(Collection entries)
_____
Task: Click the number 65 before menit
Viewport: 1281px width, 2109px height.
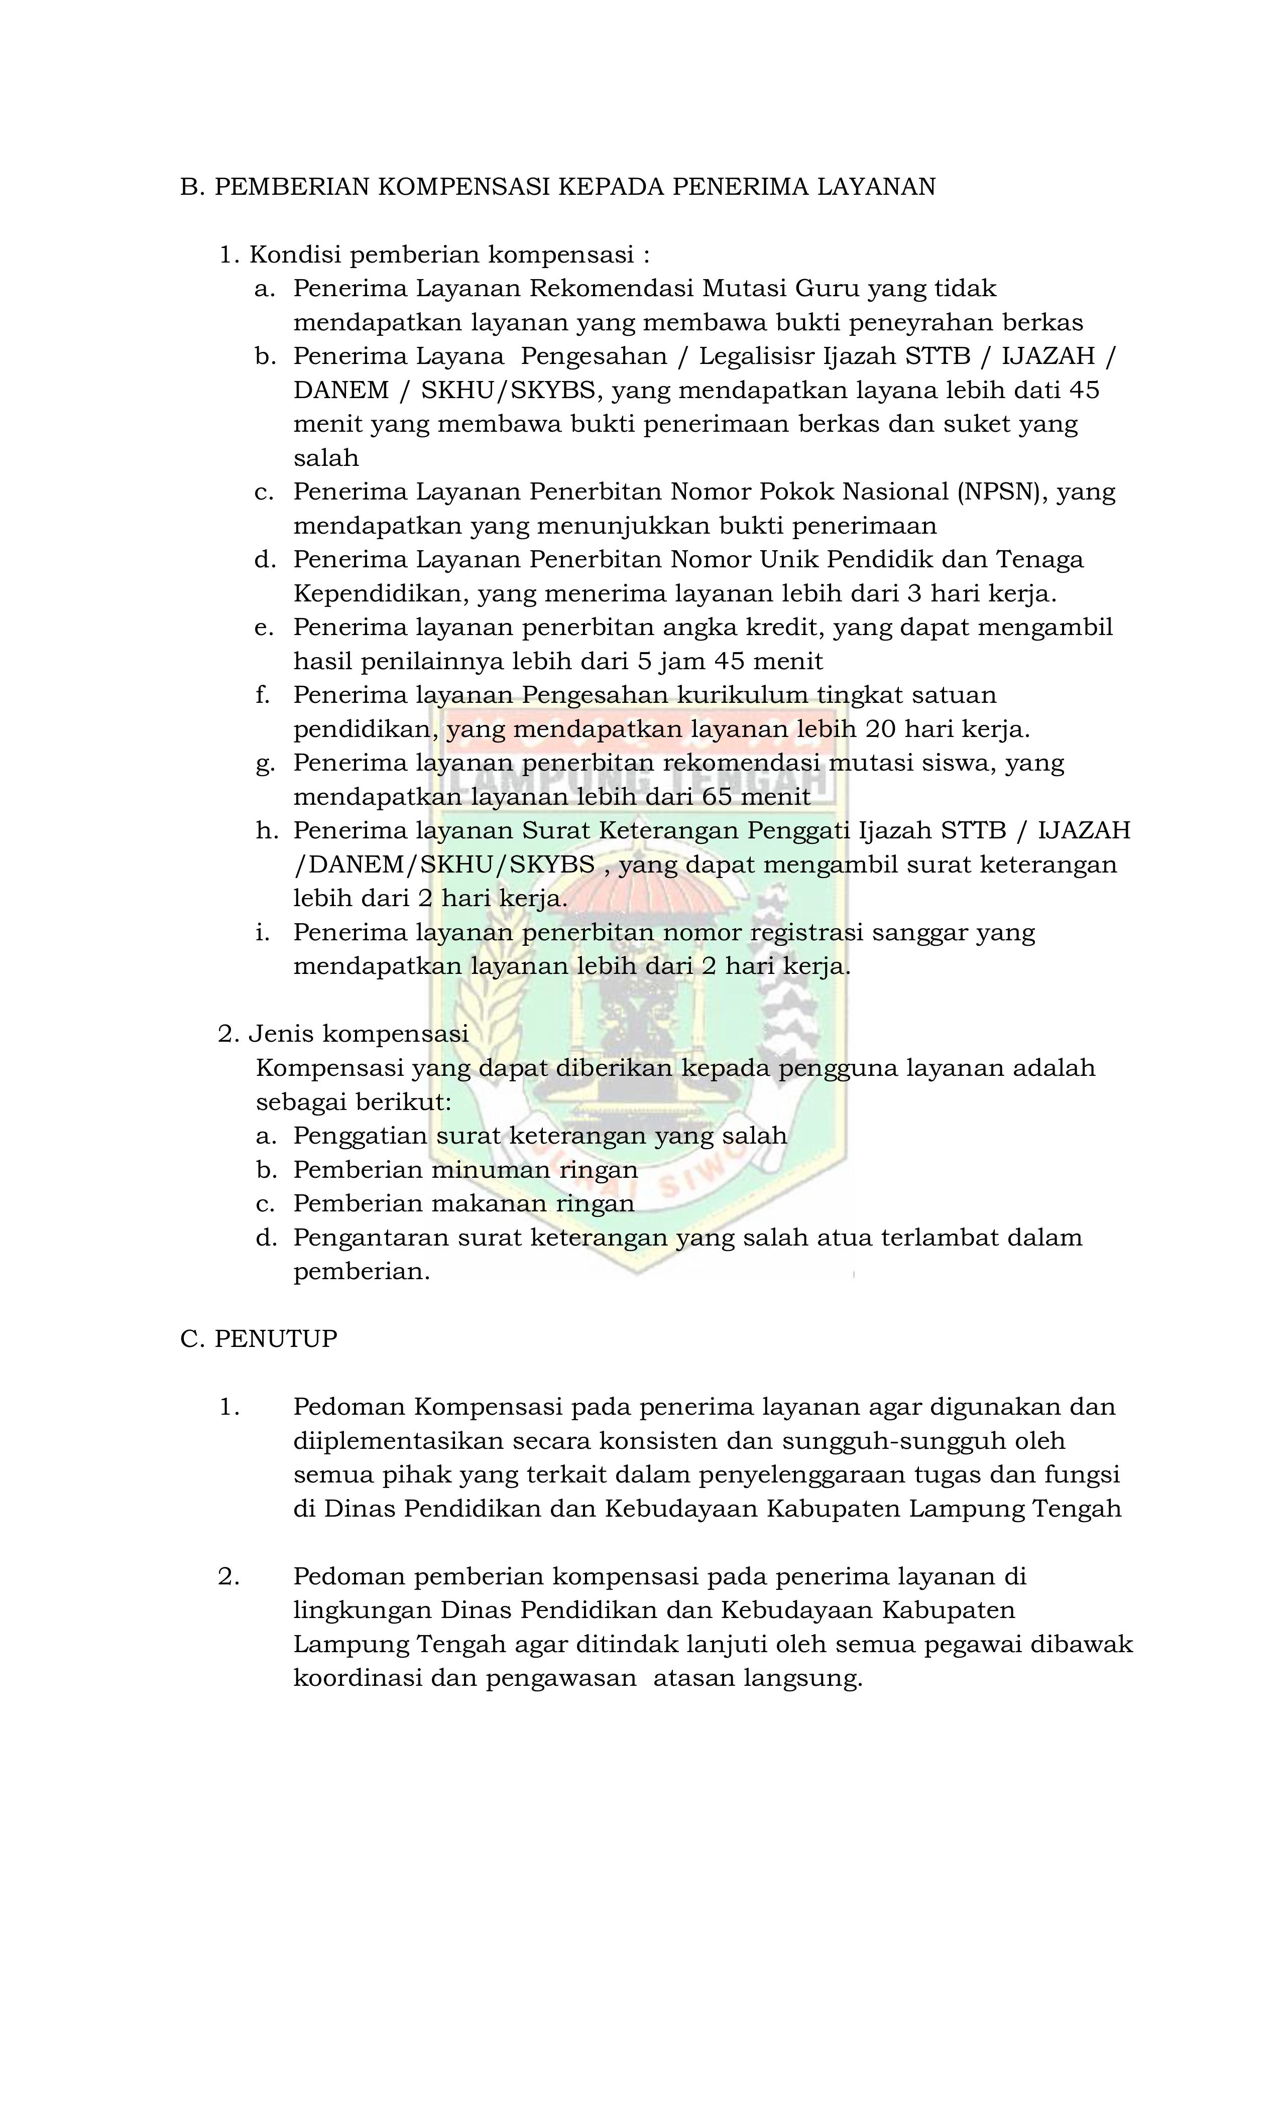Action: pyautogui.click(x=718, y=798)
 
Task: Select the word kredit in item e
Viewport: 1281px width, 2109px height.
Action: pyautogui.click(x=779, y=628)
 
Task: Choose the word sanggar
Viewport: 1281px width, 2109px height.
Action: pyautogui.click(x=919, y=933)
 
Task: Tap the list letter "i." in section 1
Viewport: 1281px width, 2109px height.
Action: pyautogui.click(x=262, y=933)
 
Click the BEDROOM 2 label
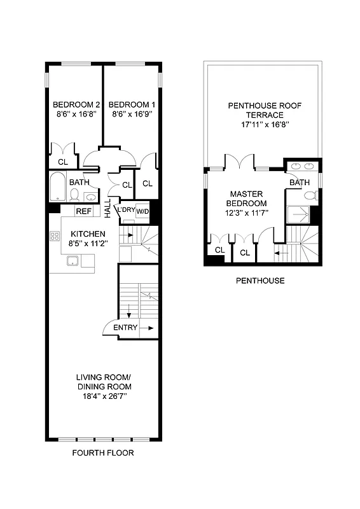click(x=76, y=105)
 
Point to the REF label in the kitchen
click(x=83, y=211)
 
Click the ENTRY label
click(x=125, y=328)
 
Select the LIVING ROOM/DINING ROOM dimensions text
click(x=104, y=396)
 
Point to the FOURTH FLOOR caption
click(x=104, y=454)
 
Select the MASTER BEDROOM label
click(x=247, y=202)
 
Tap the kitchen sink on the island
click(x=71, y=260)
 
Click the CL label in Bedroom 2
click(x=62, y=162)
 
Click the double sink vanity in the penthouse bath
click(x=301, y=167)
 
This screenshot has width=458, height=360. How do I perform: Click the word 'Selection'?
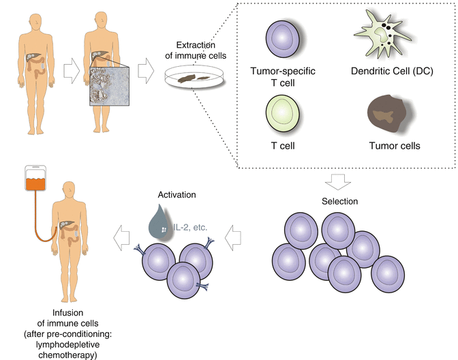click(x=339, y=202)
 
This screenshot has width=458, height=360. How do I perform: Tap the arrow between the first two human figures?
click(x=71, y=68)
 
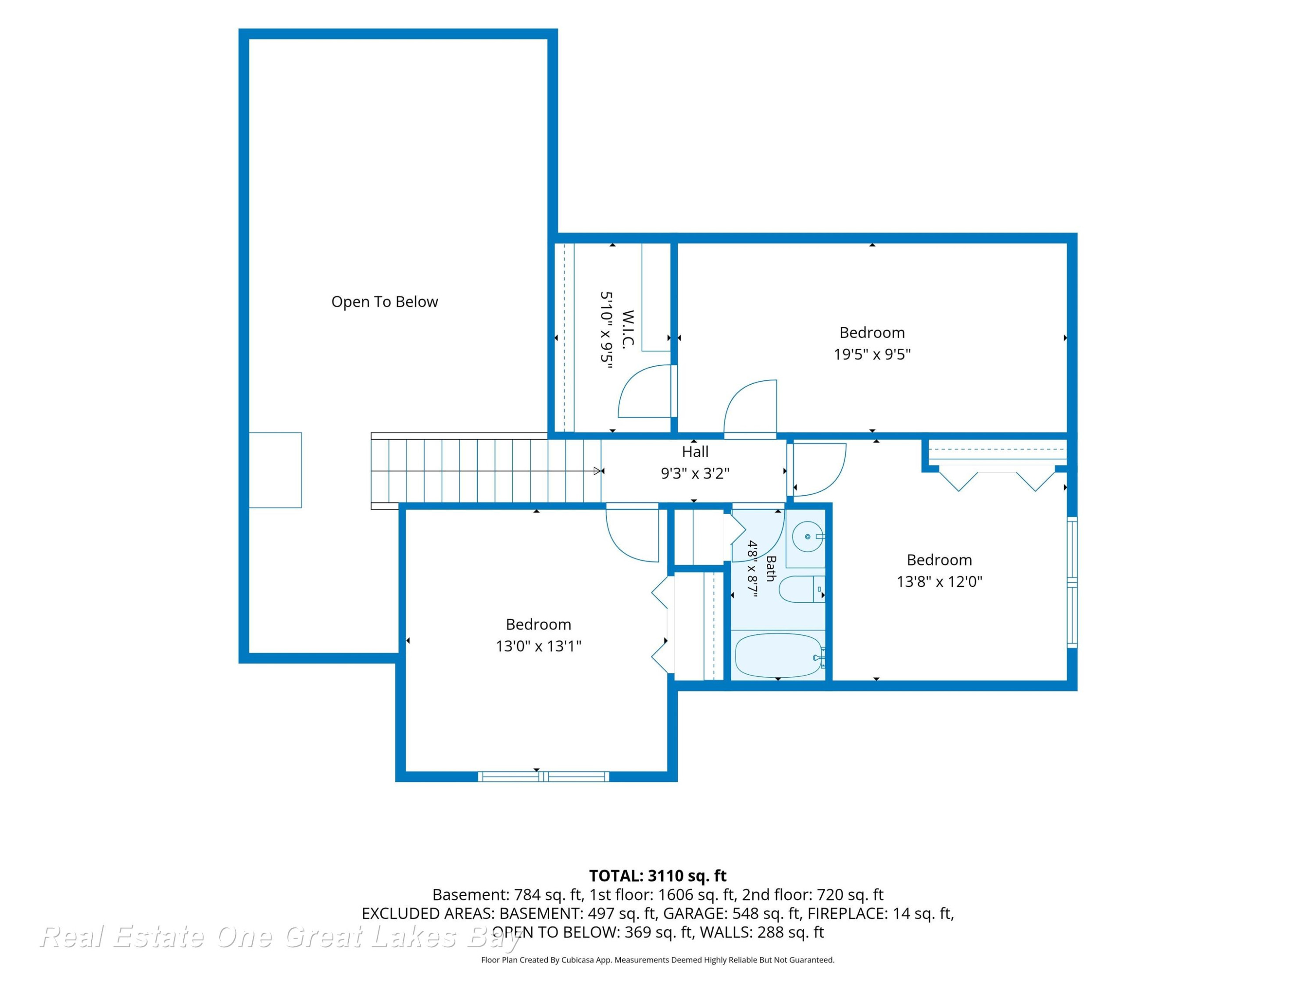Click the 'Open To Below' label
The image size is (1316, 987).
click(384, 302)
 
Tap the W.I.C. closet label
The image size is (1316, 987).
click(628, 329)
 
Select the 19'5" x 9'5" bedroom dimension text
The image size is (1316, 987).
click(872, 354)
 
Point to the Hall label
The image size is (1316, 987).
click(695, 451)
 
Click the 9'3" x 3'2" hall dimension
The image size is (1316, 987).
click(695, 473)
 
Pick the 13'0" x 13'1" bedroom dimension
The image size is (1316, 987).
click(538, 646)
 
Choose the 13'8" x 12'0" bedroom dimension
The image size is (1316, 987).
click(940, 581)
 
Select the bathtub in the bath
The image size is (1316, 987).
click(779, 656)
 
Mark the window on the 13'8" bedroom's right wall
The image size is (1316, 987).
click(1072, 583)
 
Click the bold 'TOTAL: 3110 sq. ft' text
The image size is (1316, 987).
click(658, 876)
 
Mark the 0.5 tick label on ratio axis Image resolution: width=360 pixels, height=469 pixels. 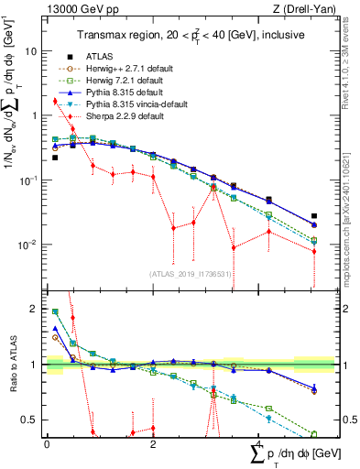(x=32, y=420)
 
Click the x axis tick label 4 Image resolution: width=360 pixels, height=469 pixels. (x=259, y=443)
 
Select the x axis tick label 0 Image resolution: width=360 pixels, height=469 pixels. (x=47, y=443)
_____
Please begin at the line that has "Click the BEDROOM 2 label" and stop after the line that has "click(695, 451)", rewriting those entries with "Tap" switched to "Press" and nothing else changed. Leave the pictures out.

## EXPECTED OUTPUT:
Click the BEDROOM 2 label
click(x=76, y=105)
 
Point to the REF label in the kitchen
click(x=83, y=211)
 
Click the ENTRY label
click(x=125, y=328)
 
Select the LIVING ROOM/DINING ROOM dimensions text
click(x=104, y=396)
 
Point to the FOURTH FLOOR caption
click(x=104, y=454)
 
Select the MASTER BEDROOM label
click(x=247, y=202)
 
Press the kitchen sink on the island
click(x=71, y=260)
 
Click the CL label in Bedroom 2
click(x=62, y=162)
 
Click the double sink vanity in the penthouse bath
click(x=301, y=167)
 
This screenshot has width=458, height=360. How do I perform: Click the word 'Selection'?
click(x=339, y=202)
 
This screenshot has width=458, height=360. How do I perform: Press the arrow between the first two human figures?
click(x=71, y=68)
 
Click the 'Open To Below' label
The image size is (1316, 987).
click(384, 302)
 
Press the W.I.C. closet label
The image size is (1316, 987).
click(628, 329)
 
Select the 19'5" x 9'5" bedroom dimension text
The image size is (1316, 987).
click(872, 354)
 
Point to the Hall label
The image size is (1316, 987).
click(695, 451)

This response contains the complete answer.